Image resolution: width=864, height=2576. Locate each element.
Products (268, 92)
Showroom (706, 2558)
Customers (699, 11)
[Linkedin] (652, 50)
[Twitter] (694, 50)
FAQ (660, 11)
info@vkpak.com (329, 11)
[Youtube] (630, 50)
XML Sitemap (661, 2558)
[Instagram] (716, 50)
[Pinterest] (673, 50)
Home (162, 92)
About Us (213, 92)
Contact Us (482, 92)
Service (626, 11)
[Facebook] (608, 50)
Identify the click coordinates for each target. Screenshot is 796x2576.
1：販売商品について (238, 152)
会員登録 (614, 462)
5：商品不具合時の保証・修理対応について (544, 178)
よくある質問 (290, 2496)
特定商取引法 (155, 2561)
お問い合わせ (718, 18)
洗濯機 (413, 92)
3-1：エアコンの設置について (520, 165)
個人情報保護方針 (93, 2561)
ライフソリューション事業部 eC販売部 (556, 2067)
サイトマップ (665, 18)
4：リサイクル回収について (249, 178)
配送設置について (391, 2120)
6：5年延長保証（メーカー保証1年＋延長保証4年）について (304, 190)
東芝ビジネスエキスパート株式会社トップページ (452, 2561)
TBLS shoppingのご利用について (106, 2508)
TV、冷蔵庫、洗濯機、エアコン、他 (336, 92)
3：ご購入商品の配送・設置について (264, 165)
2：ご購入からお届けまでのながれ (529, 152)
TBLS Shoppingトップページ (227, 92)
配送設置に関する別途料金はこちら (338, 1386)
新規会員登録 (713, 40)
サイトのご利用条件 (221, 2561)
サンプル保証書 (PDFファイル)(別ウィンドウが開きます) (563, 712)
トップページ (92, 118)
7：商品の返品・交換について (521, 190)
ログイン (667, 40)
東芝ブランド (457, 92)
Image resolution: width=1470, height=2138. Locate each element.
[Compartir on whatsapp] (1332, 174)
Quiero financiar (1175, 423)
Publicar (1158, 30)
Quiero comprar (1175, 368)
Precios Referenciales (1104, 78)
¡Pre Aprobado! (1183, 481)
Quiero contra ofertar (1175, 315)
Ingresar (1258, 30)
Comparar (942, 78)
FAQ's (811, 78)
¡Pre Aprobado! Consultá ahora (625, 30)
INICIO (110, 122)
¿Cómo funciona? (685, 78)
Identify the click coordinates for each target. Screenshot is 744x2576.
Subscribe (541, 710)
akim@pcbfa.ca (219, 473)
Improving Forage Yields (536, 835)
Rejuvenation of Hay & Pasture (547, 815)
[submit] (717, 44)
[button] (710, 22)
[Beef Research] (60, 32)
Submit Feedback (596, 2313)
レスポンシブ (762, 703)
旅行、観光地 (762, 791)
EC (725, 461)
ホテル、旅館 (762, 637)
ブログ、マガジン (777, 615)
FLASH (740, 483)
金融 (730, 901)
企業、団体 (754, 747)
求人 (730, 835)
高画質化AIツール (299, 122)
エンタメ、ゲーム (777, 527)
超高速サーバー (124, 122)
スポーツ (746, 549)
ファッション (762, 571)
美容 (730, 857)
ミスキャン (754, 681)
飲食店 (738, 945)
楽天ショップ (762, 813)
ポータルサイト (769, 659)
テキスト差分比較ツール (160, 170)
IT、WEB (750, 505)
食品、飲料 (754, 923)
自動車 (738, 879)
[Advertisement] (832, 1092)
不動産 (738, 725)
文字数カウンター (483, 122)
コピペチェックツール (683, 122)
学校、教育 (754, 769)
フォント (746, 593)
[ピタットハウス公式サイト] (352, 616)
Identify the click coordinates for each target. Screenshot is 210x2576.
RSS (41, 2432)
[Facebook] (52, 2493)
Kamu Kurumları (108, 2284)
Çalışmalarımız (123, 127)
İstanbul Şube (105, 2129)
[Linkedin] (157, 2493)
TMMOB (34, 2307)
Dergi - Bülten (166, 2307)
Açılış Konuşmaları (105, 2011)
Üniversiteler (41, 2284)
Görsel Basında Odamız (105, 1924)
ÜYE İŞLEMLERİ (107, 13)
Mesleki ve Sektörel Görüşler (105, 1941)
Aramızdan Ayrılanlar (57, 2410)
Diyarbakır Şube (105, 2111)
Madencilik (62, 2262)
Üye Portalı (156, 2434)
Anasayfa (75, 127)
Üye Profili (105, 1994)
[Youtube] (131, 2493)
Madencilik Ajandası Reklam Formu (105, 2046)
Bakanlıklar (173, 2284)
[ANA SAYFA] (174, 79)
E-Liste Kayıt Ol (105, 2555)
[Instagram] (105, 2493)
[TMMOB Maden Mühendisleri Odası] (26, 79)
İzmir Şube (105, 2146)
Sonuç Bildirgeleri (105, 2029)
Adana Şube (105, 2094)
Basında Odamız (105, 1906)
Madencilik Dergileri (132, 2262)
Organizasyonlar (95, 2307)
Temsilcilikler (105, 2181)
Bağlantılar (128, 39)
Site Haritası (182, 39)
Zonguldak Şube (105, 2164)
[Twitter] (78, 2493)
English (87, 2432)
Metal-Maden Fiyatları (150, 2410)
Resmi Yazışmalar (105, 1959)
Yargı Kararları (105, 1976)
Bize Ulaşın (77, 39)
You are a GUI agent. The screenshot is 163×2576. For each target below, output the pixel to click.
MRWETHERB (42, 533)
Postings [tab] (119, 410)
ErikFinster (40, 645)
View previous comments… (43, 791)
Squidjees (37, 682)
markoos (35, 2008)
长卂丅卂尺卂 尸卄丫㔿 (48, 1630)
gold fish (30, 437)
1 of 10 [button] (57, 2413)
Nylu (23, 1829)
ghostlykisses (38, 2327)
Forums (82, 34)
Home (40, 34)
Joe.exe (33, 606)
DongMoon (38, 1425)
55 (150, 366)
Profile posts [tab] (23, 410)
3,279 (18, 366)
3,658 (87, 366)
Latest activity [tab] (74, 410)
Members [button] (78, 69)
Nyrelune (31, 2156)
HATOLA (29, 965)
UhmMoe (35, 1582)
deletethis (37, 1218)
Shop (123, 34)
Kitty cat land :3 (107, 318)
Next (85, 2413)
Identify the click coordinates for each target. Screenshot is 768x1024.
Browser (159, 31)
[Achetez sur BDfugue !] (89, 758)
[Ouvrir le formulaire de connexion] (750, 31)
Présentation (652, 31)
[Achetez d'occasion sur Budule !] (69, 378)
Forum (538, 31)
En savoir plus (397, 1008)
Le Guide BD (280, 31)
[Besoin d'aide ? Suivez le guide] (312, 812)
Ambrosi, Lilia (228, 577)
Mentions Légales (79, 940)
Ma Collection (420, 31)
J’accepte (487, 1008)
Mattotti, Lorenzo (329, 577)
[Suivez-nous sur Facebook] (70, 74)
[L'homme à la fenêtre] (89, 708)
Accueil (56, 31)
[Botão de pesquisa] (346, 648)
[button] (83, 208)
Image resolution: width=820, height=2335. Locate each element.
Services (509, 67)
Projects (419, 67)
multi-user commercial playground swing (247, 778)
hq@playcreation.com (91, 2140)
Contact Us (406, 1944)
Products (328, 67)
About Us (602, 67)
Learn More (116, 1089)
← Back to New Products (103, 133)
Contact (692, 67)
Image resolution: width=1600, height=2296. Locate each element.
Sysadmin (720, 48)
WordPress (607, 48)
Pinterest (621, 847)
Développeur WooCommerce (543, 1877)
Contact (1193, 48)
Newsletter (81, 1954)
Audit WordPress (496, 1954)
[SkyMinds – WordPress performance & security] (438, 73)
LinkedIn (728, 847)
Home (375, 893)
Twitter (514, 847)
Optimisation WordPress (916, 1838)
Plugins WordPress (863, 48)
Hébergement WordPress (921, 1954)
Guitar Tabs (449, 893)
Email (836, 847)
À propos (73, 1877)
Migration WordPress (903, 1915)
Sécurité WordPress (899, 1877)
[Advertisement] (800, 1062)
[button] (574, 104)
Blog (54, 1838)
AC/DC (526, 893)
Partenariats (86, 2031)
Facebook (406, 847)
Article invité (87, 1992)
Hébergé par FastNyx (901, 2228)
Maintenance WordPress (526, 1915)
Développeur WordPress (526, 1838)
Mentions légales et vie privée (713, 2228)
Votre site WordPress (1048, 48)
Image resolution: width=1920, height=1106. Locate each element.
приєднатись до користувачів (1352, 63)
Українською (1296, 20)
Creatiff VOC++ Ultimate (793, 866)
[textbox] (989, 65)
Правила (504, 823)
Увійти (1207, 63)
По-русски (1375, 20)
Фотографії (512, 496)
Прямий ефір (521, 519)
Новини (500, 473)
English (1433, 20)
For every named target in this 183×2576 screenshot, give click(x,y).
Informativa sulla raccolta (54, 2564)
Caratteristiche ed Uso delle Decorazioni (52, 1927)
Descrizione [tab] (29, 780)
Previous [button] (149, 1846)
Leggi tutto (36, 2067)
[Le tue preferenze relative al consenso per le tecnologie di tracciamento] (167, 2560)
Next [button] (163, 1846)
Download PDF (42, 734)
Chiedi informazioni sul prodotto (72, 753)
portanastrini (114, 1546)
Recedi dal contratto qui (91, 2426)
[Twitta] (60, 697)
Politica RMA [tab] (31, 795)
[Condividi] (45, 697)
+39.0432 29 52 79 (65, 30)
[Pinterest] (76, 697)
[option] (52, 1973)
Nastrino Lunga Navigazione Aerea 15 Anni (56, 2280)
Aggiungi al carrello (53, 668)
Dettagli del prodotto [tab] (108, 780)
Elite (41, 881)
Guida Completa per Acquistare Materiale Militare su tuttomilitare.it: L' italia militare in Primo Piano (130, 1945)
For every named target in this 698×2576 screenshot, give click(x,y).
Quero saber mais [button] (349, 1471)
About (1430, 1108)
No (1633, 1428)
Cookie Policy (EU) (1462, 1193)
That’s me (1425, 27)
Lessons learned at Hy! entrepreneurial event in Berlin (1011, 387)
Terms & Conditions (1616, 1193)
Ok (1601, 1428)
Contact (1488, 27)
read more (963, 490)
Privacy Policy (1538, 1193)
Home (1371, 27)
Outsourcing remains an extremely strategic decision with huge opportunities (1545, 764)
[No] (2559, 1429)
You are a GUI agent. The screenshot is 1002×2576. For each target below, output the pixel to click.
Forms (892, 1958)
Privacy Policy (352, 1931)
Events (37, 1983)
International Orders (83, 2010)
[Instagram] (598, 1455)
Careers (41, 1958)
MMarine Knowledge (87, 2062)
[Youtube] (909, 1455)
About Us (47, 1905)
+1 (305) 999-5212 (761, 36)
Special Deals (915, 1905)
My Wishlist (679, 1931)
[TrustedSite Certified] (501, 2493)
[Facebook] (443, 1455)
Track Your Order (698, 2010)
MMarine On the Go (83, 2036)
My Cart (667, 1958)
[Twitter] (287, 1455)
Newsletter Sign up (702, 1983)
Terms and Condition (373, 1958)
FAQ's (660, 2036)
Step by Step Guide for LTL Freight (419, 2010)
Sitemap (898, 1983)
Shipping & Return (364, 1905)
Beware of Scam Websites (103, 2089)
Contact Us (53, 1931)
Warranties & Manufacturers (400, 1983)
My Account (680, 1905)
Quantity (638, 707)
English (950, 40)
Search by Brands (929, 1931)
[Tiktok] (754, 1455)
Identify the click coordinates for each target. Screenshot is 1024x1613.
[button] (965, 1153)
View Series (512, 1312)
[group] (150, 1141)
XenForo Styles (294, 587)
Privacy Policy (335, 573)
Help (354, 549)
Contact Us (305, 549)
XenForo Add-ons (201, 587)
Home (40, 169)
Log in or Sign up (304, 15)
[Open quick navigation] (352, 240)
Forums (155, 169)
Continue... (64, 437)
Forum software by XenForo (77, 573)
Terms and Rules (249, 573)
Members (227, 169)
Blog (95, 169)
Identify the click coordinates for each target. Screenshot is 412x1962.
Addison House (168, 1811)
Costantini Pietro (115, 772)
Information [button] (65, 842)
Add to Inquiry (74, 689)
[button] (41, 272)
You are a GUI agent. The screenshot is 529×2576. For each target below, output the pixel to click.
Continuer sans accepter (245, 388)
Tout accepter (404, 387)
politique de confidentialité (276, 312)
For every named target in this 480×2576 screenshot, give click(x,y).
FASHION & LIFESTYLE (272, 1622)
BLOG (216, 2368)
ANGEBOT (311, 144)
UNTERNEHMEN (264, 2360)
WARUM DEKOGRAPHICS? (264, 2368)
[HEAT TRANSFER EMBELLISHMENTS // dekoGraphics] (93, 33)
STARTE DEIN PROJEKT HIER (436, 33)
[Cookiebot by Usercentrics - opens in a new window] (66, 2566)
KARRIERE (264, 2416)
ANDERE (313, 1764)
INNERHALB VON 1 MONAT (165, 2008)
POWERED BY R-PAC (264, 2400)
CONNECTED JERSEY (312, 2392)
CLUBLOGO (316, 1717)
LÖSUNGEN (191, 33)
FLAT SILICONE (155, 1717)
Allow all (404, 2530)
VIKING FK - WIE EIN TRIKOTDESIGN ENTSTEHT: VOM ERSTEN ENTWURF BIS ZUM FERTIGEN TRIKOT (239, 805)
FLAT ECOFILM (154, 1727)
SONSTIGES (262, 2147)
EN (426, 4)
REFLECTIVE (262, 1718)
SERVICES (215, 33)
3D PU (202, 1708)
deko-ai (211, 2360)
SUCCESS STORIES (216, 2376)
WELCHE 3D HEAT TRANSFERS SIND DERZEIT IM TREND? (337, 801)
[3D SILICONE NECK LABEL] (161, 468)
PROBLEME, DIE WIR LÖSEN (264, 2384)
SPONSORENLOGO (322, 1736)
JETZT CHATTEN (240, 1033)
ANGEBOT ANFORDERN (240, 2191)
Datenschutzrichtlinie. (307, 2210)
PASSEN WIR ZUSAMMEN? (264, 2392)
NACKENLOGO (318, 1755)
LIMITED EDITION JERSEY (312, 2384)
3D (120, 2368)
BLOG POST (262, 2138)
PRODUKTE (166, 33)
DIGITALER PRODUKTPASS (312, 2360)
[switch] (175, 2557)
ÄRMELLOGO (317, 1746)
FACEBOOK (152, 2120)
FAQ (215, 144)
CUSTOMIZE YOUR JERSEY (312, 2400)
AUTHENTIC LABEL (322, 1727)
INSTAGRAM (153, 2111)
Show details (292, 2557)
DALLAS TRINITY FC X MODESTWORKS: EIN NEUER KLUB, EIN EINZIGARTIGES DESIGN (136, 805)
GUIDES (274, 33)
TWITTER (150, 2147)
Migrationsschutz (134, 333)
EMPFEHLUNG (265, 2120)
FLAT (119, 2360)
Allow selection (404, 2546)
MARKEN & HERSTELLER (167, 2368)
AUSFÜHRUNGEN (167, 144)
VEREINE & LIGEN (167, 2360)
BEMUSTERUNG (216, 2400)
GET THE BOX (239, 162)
┄┄┄┄┄┄┄┄┄┄
§ **Problem to work on**
Return the entries exactly through the "フォント (746, 593)" line.

§ **Answer to the exercise**
Image resolution: width=864, height=2576. Locate each element.
Products (268, 92)
Showroom (706, 2558)
Customers (699, 11)
[Linkedin] (652, 50)
[Twitter] (694, 50)
FAQ (660, 11)
info@vkpak.com (329, 11)
[Youtube] (630, 50)
XML Sitemap (661, 2558)
[Instagram] (716, 50)
[Pinterest] (673, 50)
Home (162, 92)
About Us (213, 92)
Contact Us (482, 92)
Service (626, 11)
[Facebook] (608, 50)
Identify the click coordinates for each target. Screenshot is 796x2576.
1：販売商品について (238, 152)
会員登録 (614, 462)
5：商品不具合時の保証・修理対応について (544, 178)
よくある質問 (290, 2496)
特定商取引法 (155, 2561)
お問い合わせ (718, 18)
洗濯機 (413, 92)
3-1：エアコンの設置について (520, 165)
個人情報保護方針 (93, 2561)
ライフソリューション事業部 eC販売部 (556, 2067)
サイトマップ (665, 18)
4：リサイクル回収について (249, 178)
配送設置について (391, 2120)
6：5年延長保証（メーカー保証1年＋延長保証4年）について (304, 190)
東芝ビジネスエキスパート株式会社トップページ (452, 2561)
TBLS shoppingのご利用について (106, 2508)
TV、冷蔵庫、洗濯機、エアコン、他 (336, 92)
3：ご購入商品の配送・設置について (264, 165)
2：ご購入からお届けまでのながれ (529, 152)
TBLS Shoppingトップページ (227, 92)
配送設置に関する別途料金はこちら (338, 1386)
新規会員登録 (713, 40)
サイトのご利用条件 (221, 2561)
サンプル保証書 (PDFファイル)(別ウィンドウが開きます) (563, 712)
トップページ (92, 118)
7：商品の返品・交換について (521, 190)
ログイン (667, 40)
東芝ブランド (457, 92)
Image resolution: width=1470, height=2138. Locate each element.
[Compartir on whatsapp] (1332, 174)
Quiero financiar (1175, 423)
Publicar (1158, 30)
Quiero comprar (1175, 368)
Precios Referenciales (1104, 78)
¡Pre Aprobado! (1183, 481)
Quiero contra ofertar (1175, 315)
Ingresar (1258, 30)
Comparar (942, 78)
FAQ's (811, 78)
¡Pre Aprobado! Consultá ahora (625, 30)
INICIO (110, 122)
¿Cómo funciona? (685, 78)
Identify the click coordinates for each target. Screenshot is 744x2576.
Subscribe (541, 710)
akim@pcbfa.ca (219, 473)
Improving Forage Yields (536, 835)
Rejuvenation of Hay & Pasture (547, 815)
[submit] (717, 44)
[button] (710, 22)
[Beef Research] (60, 32)
Submit Feedback (596, 2313)
レスポンシブ (762, 703)
旅行、観光地 (762, 791)
EC (725, 461)
ホテル、旅館 (762, 637)
ブログ、マガジン (777, 615)
FLASH (740, 483)
金融 (730, 901)
企業、団体 (754, 747)
求人 (730, 835)
高画質化AIツール (299, 122)
エンタメ、ゲーム (777, 527)
超高速サーバー (124, 122)
スポーツ (746, 549)
ファッション (762, 571)
美容 (730, 857)
ミスキャン (754, 681)
飲食店 (738, 945)
楽天ショップ (762, 813)
ポータルサイト (769, 659)
テキスト差分比較ツール (160, 170)
IT、WEB (750, 505)
食品、飲料 (754, 923)
自動車 (738, 879)
[Advertisement] (832, 1092)
不動産 (738, 725)
文字数カウンター (483, 122)
コピペチェックツール (683, 122)
学校、教育 (754, 769)
フォント (746, 593)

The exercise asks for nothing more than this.